### Text segment

(begin)

In the alternative, a crystalline composition according to the present aspect of the invention can contain a crystal lattice including at least two different chemical elements at lattice points. The at least two different chemical elements can include Te and at least one of Cd and Zn. However, the at least two different chemical elements can include other elements. Notably, complete or partial substitution of one or more of the three described chemical elements, such as substitution of Se for Te, might be made without substantially changing electrical and/or optical properties discussed herein. Still further, CZT can be provided over a range of deviations from the above- described ideal 1 :1 stoichiometry. Typically, non-stoichiometric CZT materials are referred to as Cd-rich or Te-rich. The non-stoichiometry is associated with equilibration between solid CZT and an ambient vapor and temperature during the process of growing a CZT crystal or during a subsequent high temperature process. The processing temperature, as well as the pressure and composition of the ambient vapor, will influence the extent of the equilibration between the ambient vapor and solid CZT.

Deviation from the ideal stoichiometry can produce second phase defects in the CZT. For example, under Te-rich conditions, Te inclusions or precipitates can be formed in the CZT. The second phase regions can act as defects by distorting the electric field in a radiation detection system or scattering optical beams in an electro- optical device. Further, the second phase regions can preferentially accumulate impurities or dopants leading to non-uniform distribution of dopants. Over time, or when exposed to elevated temperatures, the impurities or dopants may be released from the second phase regions to dynamically alter device properties.

(end)

Please quote everything from "Deviation from the" down to "alter device properties." in the CZT crystal passage. The data after this point has no connection to the CZT crystal passage.

### Supplied entries

(begin)

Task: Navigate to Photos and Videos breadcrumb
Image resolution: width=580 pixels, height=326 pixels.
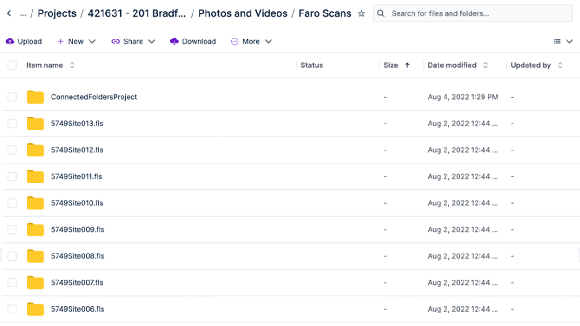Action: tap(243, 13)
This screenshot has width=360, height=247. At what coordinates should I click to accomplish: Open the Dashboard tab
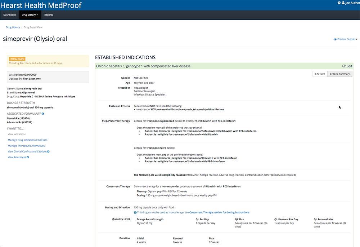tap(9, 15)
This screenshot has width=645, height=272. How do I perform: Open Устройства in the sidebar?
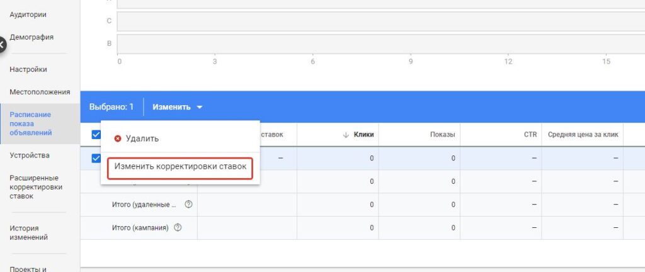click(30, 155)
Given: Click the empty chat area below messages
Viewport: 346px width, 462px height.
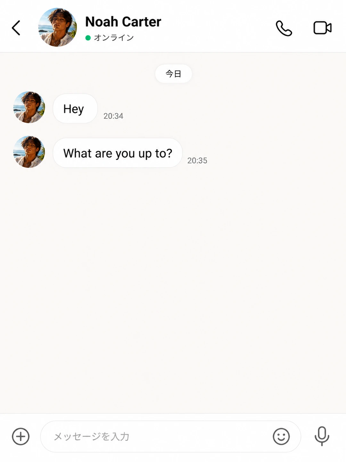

(end)

### Final result
Deviation from the ideal stoichiometry can produce second phase defects in the CZT. For example, under Te-rich conditions, Te inclusions or precipitates can be formed in the CZT. The second phase regions can act as defects by distorting the electric field in a radiation detection system or scattering optical beams in an electro- optical device. Further, the second phase regions can preferentially accumulate impurities or dopants leading to non-uniform distribution of dopants. Over time, or when exposed to elevated temperatures, the impurities or dopants may be released from the second phase regions to dynamically alter device properties.